This is one of those things where I absolutely loved season 1 - found it late night channel hopping and was quickly hooked, utterly brilliant. Season 2 also had some good moments. Subsequent seasons just didn't seem to work as well. I'd love to see a return to form for the series, because it was so fresh and different when it first started!

Agree that Super Hans had better be in it!


----------



## Firky (Oct 27, 2012)

Season 1 was brilliant, real fist biting, curl toeing, cringing TV.


----------



## Epona (Oct 27, 2012)

firky said:


> Season 1 was brilliant, real fist biting, curl toeing, cringing TV.


 
Indeed, and just _so_ well done - the one bit that sticks in my memory most is when Mark reluctantly goes to a party with his bags of groceries, utterly brilliant and really encapsulated his character, and of course the utterly cringe-worthy "the bad thing" episode.  I'd love to see a return to such memorable episodes in the next season.


----------



## Firky (Oct 27, 2012)

The subsequent series were good but they went a bit far, the one where he ate the dog was really desperate.


----------



## Epona (Oct 27, 2012)

Yep - I think where the first couple of series (the first especially) succeeded most was in taking small things that showed the personalities/quirks of the characters then extrapolating from them, but not too far outside of 'normal' limits.
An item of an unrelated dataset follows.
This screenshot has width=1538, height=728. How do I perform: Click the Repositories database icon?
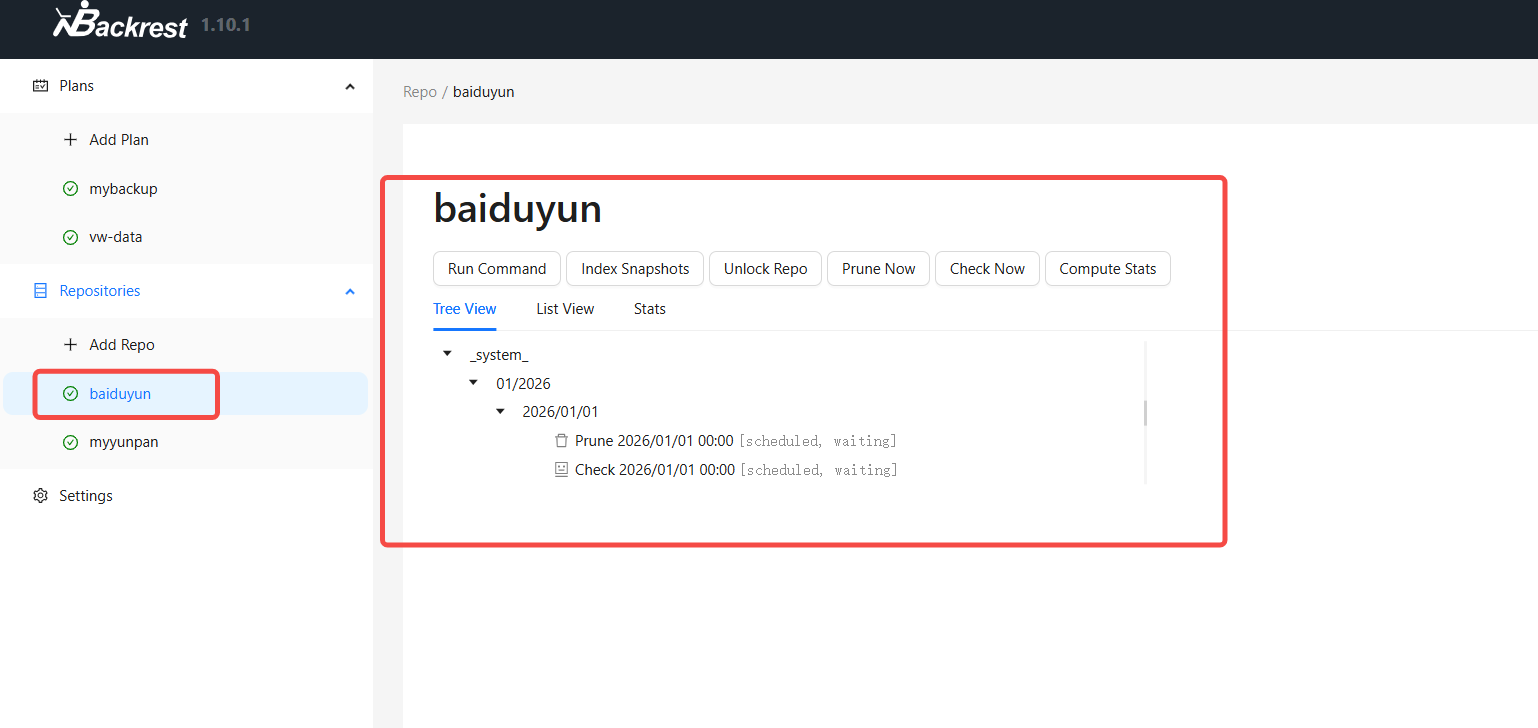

Sort of things that viewers can identify with, then taking it just a couple of paces further, not going completely over the top.


----------



## Kid_Eternity (Oct 27, 2012)

mincepie said:


> About time! Seem to have been awaiting ages for this (peep show, that is)



Me too!


----------



## Maggot (Nov 25, 2012)

It starts tonight at 10!



firky said:


> The subsequent series were good but they went a bit far, the one where he ate the dog was really desperate.


 
That was one of the best moments of the entire show.


----------



## Kid_Eternity (Nov 25, 2012)

The dog eating episode was deffo one of the best ones ever! So painful to watch.


----------



## Maggot (Nov 25, 2012)

And writer Sam Bain has selected that as one of Peep Show's best bits in this week's Guardian Guide.


----------



## stavros (Nov 25, 2012)

Apparently, Super Hans gets a job at some point.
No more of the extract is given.